Je suis heureux de vous accueillir encore une fois au terme de votre
assemblée plénière annuelle. Je remercie Monsieur le cardinal William Levada
pour son adresse d'hommage et pour la présentation concise du thème qui a
été l'objet d'une réflexion attentive au cours de votre réunion. Vous vous
êtes à nouveau réunis pour approfondir un thème très important:
l'inspiration et la vérité de la Bible. Il s'agit d'un thème qui concerne
non seulement la théologie, mais l'Eglise elle-même, car la vie et la
mission de l'Eglise se fondent nécessairement sur la Parole de Dieu, qui est
l'âme de la théologie et, en même temps, inspire toute l'existence
chrétienne. Le thème que vous avez affronté répond, en outre, à une
préoccupation qui me tient particulièrement à cœur, car l'interprétation
des Saintes Ecritures est d'une importance capitale pour la foi chrétienne
et pour la vie de l'Eglise.
Comme vous l'avez déjà rappelé, monsieur le président, dans l'encyclique
Providentissimus Deus le Pape Léon XIII offrait aux exégètes catholiques de
nouveaux encouragements et de nouvelles directives sur le thème de
l'inspiration de la vérité et de l'herméneutique biblique.

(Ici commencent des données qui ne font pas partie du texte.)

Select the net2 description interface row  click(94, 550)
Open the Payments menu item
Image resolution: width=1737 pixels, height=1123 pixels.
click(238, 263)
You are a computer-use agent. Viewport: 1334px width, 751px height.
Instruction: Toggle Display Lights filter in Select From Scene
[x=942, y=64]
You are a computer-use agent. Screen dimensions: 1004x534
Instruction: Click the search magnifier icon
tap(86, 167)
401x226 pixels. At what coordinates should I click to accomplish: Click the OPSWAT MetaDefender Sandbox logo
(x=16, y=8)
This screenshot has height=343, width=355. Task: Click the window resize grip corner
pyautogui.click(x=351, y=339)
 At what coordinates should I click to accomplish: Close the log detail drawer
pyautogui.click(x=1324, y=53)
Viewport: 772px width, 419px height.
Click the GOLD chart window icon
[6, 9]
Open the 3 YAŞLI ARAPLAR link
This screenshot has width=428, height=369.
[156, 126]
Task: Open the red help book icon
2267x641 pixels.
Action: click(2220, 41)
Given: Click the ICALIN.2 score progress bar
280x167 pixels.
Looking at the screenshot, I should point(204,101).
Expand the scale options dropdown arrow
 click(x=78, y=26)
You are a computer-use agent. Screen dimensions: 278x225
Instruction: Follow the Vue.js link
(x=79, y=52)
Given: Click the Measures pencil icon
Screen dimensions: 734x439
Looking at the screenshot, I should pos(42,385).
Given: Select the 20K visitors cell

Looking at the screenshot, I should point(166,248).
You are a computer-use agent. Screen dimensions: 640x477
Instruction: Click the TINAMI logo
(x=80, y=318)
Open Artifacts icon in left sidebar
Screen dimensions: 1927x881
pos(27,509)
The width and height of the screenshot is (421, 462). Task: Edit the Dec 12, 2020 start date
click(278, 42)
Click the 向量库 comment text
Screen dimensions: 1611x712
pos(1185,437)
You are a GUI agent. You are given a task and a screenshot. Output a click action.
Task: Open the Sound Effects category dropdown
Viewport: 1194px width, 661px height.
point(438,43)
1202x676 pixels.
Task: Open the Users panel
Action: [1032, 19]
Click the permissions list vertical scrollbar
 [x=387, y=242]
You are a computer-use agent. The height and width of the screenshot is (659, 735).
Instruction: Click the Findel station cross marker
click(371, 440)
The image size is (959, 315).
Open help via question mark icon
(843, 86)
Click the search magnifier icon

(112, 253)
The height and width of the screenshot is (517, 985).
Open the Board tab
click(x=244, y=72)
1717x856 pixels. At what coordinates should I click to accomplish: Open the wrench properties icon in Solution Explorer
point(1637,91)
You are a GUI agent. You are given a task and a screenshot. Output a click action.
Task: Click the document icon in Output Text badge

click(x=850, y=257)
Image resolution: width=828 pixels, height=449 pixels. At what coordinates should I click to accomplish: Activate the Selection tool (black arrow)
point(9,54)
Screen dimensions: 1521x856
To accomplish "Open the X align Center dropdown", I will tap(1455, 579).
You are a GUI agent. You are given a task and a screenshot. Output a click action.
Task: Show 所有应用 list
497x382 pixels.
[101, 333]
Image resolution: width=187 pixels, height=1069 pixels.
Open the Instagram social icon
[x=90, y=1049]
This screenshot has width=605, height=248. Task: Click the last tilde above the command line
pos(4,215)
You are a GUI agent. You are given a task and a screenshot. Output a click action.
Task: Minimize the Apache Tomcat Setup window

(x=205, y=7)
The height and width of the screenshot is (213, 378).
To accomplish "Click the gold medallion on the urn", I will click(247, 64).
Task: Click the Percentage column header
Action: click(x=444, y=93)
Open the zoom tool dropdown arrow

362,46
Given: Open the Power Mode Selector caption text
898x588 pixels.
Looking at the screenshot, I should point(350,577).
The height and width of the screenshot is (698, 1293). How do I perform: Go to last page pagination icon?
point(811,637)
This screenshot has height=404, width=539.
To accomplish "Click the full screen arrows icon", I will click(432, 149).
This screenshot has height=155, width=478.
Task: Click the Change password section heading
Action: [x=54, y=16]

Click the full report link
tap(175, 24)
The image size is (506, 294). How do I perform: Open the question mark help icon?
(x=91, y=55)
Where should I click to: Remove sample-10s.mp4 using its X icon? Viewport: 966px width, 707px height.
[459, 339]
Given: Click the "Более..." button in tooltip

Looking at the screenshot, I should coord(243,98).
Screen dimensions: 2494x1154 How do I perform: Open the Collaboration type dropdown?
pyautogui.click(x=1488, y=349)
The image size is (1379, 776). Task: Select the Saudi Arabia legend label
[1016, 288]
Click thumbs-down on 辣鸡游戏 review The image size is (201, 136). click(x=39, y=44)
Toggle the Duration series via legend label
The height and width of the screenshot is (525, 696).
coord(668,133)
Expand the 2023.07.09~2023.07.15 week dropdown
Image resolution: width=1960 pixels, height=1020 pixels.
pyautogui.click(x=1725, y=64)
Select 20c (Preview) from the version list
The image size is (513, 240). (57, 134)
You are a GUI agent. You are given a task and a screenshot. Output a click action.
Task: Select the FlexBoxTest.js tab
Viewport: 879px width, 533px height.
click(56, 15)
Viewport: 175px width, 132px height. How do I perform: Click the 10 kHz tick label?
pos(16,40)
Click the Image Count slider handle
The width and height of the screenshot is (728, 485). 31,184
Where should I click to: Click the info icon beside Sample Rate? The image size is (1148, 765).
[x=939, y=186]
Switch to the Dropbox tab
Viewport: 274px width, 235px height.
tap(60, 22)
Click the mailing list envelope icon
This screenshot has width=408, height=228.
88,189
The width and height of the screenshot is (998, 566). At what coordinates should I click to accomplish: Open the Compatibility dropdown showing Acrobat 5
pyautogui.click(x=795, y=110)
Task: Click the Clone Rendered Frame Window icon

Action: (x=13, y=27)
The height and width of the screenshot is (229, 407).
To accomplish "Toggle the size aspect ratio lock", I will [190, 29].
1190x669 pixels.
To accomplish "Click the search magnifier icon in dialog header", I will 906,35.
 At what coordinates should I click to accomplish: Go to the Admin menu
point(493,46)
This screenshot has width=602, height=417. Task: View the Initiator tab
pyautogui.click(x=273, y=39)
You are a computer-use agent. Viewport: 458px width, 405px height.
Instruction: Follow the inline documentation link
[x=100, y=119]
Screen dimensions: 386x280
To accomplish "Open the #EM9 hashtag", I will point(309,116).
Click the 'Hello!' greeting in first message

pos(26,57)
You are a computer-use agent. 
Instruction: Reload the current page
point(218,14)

Plus tard, Pie
xii, dans son encyclique Divino afflante Spiritu, réunissait et complétait
l'enseignement précédent, en exhortant les exégètes catholiques à parvenir à
des solutions pleinement en accord avec la doctrine de l'Eglise, en tenant
compte comme il se doit des contributions positives des nouvelles méthodes
d'interprétation qui s'étaient développées entre-temps. Le vif élan donné
par ces deux Papes aux études bibliques, comme vous l'avez également dit, a
trouvé toute sa confirmation et a été ultérieurement développé dans le
Concile Vatican ii, si bien que toute l'Eglise en a tiré bénéfice. En
particulier, la Constitution conciliaire Dei Verbum éclaire encore
aujourd'hui l'oeuvre des exégètes catholiques et invite les pasteurs et les
fidèles à se nourrir avec plus d'assiduité à la table de la Parole de Dieu.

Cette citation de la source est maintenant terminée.